## Document extract

Later on, Buchholz & Rathbun identified an infinite family of Heronian triangles with 2 integer medians (comprising 4 of the 6 triangles above). The next two primitive triangles in such family have areas 8548588738240320 and 17293367819066194215360. - Giovanni Resta, Apr 05 2017

The areas of non-primitive triangles are of the form {1680*k^2}, {221760*k^2}, {8168160*k^2}, {95726400*k^2}, {302793120*k^2}, ...

Using Heron's formula for the area A of a triangle with sides (a, b, c), the existence of a triangle with three rational medians and integer (or rational) area implies a solution of the Diophantine system:

4x^2 = 2a^2 + 2b^2 - c^2

4y^2 = 2a^2 + 2c^2 - b^2

4z^2 = 2b^2 + 2c^2 - a^2

A^2 = s(s-a)(s-b)(s-c)

where s = (a+b+c)/2 is the semiperimeter and x, y, z the medians.

## Problem 1
In the Heronian triangle excerpt, who identified an infinite family of Heronian triangles with two integer medians?
## Problem 2
Restate the paragraph of the Heronian triangle excerpt that begins "Later on, Buchholz & Rathbun" as a short bulleted list that keeps its main facts.
## Problem 3
Repeat the passage of the Heronian triangle excerpt between "Using Heron's formula" and "z the medians.", inclusive.

## Data below
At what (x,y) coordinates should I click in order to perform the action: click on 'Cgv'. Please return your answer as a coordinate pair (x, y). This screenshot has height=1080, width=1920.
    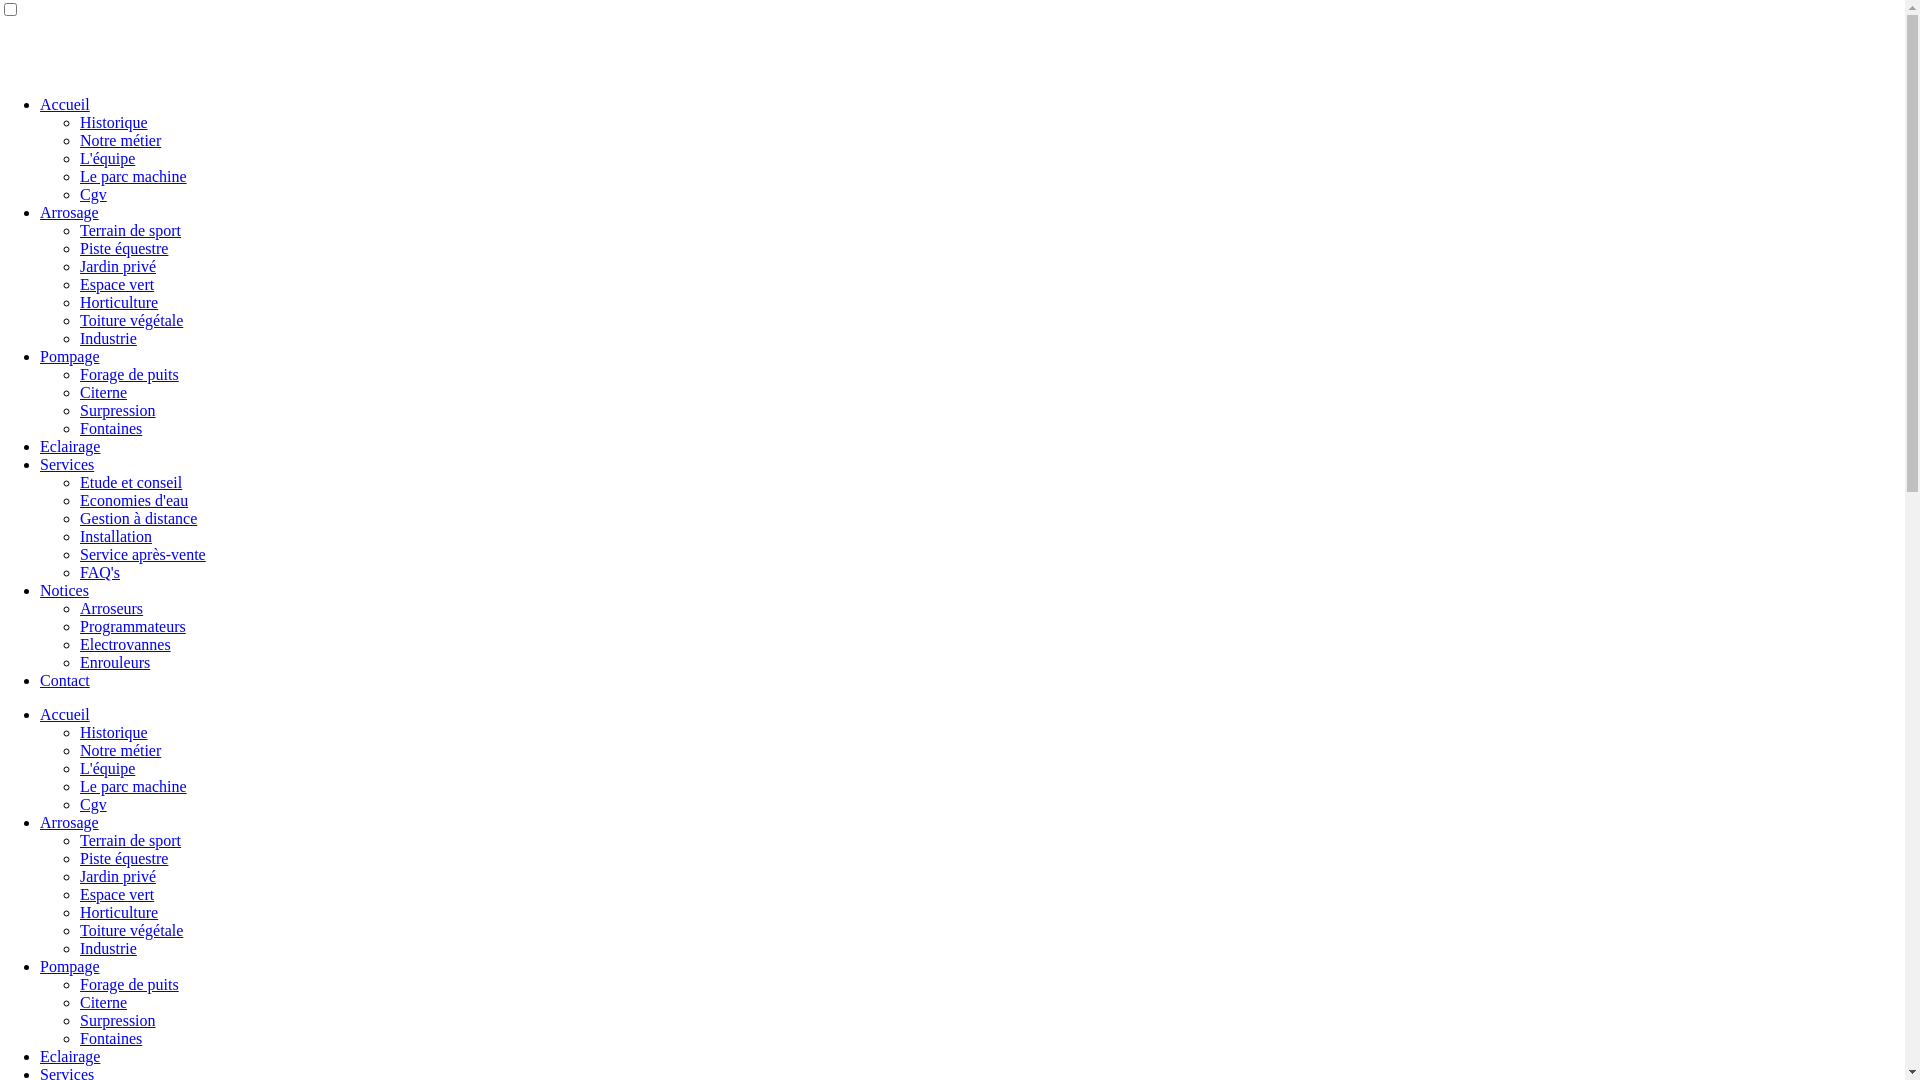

## Answer space 1
Buchholz & Rathbun

## Answer space 2
- Buchholz & Rathbun identified an infinite family of Heronian triangles with 2 integer medians.
- This family includes 4 of the 6 triangles above.
- The next two primitive triangles in the family have areas 8548588738240320 and 17293367819066194215360.
- Noted by Giovanni Resta, Apr 05 2017.

## Answer space 3
Using Heron's formula for the area A of a triangle with sides (a, b, c), the existence of a triangle with three rational medians and integer (or rational) area implies a solution of the Diophantine system:

4x^2 = 2a^2 + 2b^2 - c^2

4y^2 = 2a^2 + 2c^2 - b^2

4z^2 = 2b^2 + 2c^2 - a^2

A^2 = s(s-a)(s-b)(s-c)

where s = (a+b+c)/2 is the semiperimeter and x, y, z the medians.